Tuesday, December 12, 2017

Writing is Madness

I think it takes a certain madness to actually want to be a writer.

I spend hours and hours and hours and hours just sitting with my laptop or iPad, typing away. I have whole worlds, characters, plots, romances, and more (including big dicks) floating around in my head and I obsess over them until I finally get them out and onto the page.

And while I make some money on this, it’s certainly not enough to quit my day job.

And, yet, I prioritize this … this madness over important things.

Earlier this year, I got a job offer that was a huge jump in pay over what I get at my present day job. And I turned it down. Why? Because the commute would be four times as long and I like to write in the mornings before I go to work. I would have less time to write.

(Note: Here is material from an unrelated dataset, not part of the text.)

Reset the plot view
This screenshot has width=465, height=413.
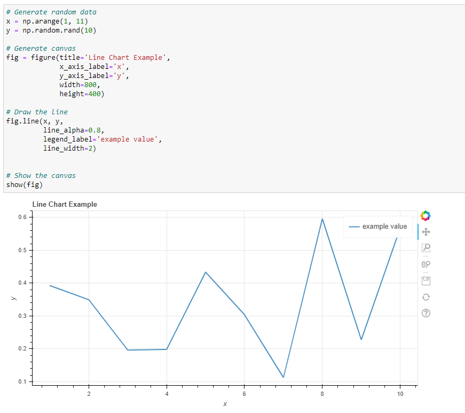tap(425, 297)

(With hindsight being 20/20, it’s good I didn’t take the job. I know the person that got it and so I know the inside scoop. It’s a terrible job. Horrible.)

Still, I turned it down because I wouldn’t be able to write as much.

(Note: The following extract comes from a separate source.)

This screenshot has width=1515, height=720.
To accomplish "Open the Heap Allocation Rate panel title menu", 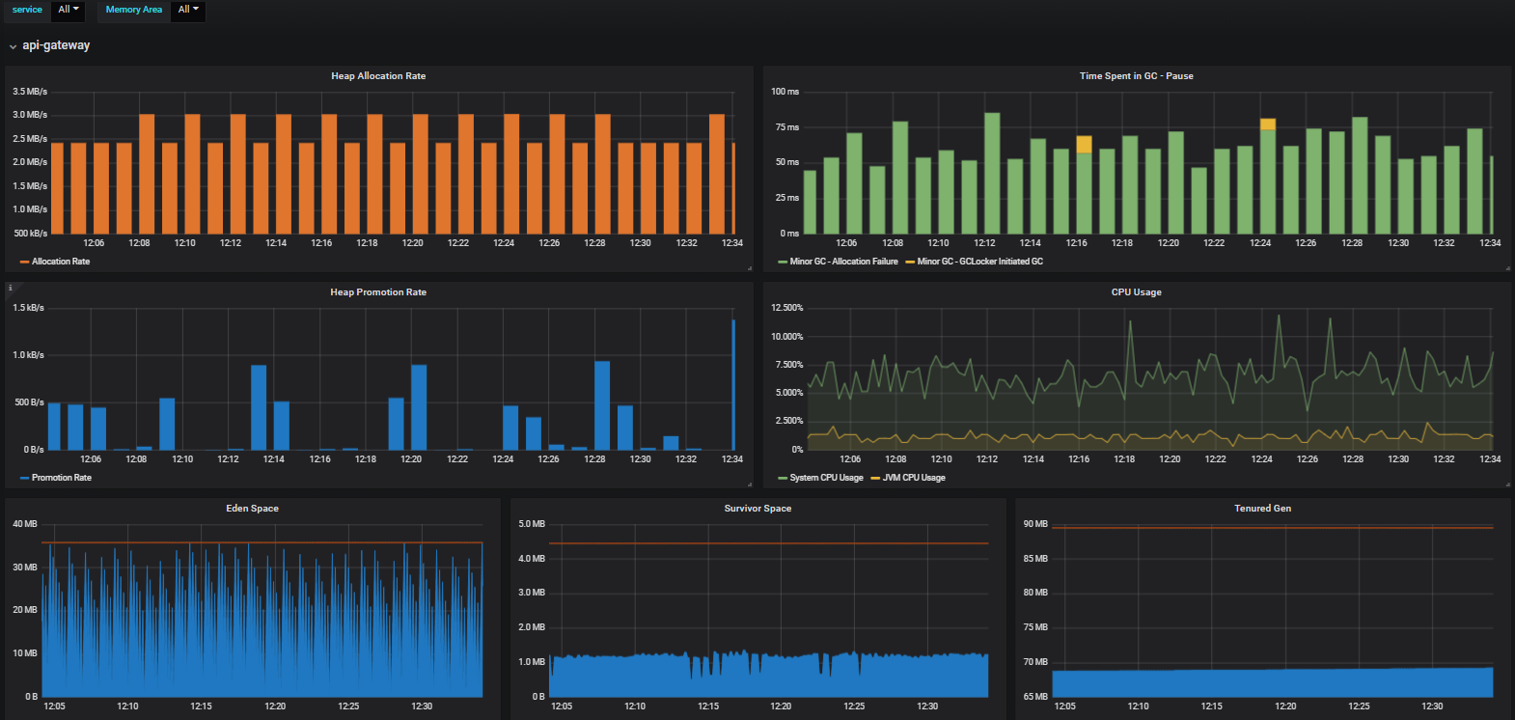I will pos(378,76).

Then there’s this past weekend.

I’ve been obsessed with this huge story idea for weeks now. It’s been slowly percolating in the back of my mind for a couple years — it’s a sequel to two different series that I wrote way back when. This sequel would combine the two “worlds” into something new and carry it forward as something better and stronger (and sexier and with lots of big dicks). In the last few weeks, all the puzzle pieces came together and all I can do when I’m not writing is think about how much I want to write this book.

So I finally started writing this past weekend. The words flowed so naturally and beautifully. I wrote 10K over the weekend with almost no effort. I sit down and I type and I love what I’m putting together.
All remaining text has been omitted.